● Trecho selecionado:
A combinação dos três fatores nos ajuda a entender, por exemplo, as diferenças entre a magnitude de queda do PIB no Brasil e nos países vizinhos. Peru e Chile também tiveram respostas fiscais substantivas (6,6% e 8,4% do PIB, respectivamente), mas, ainda assim, o Peru, por sua alta dependência do setor de turismo e outras fragilidades estruturais de sua economia, além do seu desempenho desastroso na contenção do vírus, tem queda do PIB projetada em 14%. Já a Argentina, que ficou restrita por sua menor capacidade de financiamento devido ao alto endividamento externo, gastou apenas 3,9% do PIB com a resposta à crise e tem a contração de sua economia projetada em 12%.
Mas o que determinará os diferentes ritmos de recuperação das economias em 2021? Da mesma forma que o controle dos ritmos de contágio pelo vírus afetaram a queda do PIB em 2020, esse controle e, em particular, a celeridade na aplicação das vacinas serão fundamentais para ditar a retomada. Além disso, os estímulos fiscais realizados desempenharão mais uma vez o seu papel.

● Descrição do problema:
Retorne, sem nenhuma alteração, a parte do trecho selecionado que começa em "A combinação dos" e vai até "projetada em 12%.", inclusive.

● Informações fornecidas:
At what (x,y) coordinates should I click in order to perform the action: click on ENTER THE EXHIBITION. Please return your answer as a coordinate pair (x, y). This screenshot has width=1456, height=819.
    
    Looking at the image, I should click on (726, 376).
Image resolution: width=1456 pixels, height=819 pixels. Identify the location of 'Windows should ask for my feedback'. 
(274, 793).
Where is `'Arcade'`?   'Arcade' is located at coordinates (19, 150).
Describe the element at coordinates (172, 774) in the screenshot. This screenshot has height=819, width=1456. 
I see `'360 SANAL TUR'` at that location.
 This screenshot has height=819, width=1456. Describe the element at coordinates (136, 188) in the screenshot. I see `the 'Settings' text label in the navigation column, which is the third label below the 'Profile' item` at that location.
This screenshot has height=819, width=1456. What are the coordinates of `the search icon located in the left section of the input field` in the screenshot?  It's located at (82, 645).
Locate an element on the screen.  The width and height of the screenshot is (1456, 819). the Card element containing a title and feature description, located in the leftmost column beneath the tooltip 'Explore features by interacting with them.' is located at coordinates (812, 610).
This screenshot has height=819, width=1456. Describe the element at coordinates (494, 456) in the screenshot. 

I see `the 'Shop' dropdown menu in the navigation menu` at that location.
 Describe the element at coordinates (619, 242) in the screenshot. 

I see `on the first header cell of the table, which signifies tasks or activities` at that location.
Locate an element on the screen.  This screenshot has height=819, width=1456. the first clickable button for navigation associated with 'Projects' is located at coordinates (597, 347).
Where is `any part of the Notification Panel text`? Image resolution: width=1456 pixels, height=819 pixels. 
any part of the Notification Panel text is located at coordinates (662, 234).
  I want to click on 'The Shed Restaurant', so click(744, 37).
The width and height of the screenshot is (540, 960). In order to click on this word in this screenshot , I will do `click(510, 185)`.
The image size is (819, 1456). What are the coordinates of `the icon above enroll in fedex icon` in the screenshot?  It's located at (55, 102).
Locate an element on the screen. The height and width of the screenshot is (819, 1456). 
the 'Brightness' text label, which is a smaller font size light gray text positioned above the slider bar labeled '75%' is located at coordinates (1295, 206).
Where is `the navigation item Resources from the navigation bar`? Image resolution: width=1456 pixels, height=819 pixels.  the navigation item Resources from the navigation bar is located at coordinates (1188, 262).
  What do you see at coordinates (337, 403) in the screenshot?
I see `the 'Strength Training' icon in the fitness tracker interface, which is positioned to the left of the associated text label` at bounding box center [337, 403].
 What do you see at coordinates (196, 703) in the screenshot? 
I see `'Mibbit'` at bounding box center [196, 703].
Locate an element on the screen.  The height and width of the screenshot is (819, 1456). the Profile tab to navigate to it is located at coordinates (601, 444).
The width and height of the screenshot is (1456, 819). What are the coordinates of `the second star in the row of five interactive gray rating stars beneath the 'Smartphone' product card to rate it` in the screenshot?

● Solução do problema:
A combinação dos três fatores nos ajuda a entender, por exemplo, as diferenças entre a magnitude de queda do PIB no Brasil e nos países vizinhos. Peru e Chile também tiveram respostas fiscais substantivas (6,6% e 8,4% do PIB, respectivamente), mas, ainda assim, o Peru, por sua alta dependência do setor de turismo e outras fragilidades estruturais de sua economia, além do seu desempenho desastroso na contenção do vírus, tem queda do PIB projetada em 14%. Já a Argentina, que ficou restrita por sua menor capacidade de financiamento devido ao alto endividamento externo, gastou apenas 3,9% do PIB com a resposta à crise e tem a contração de sua economia projetada em 12%.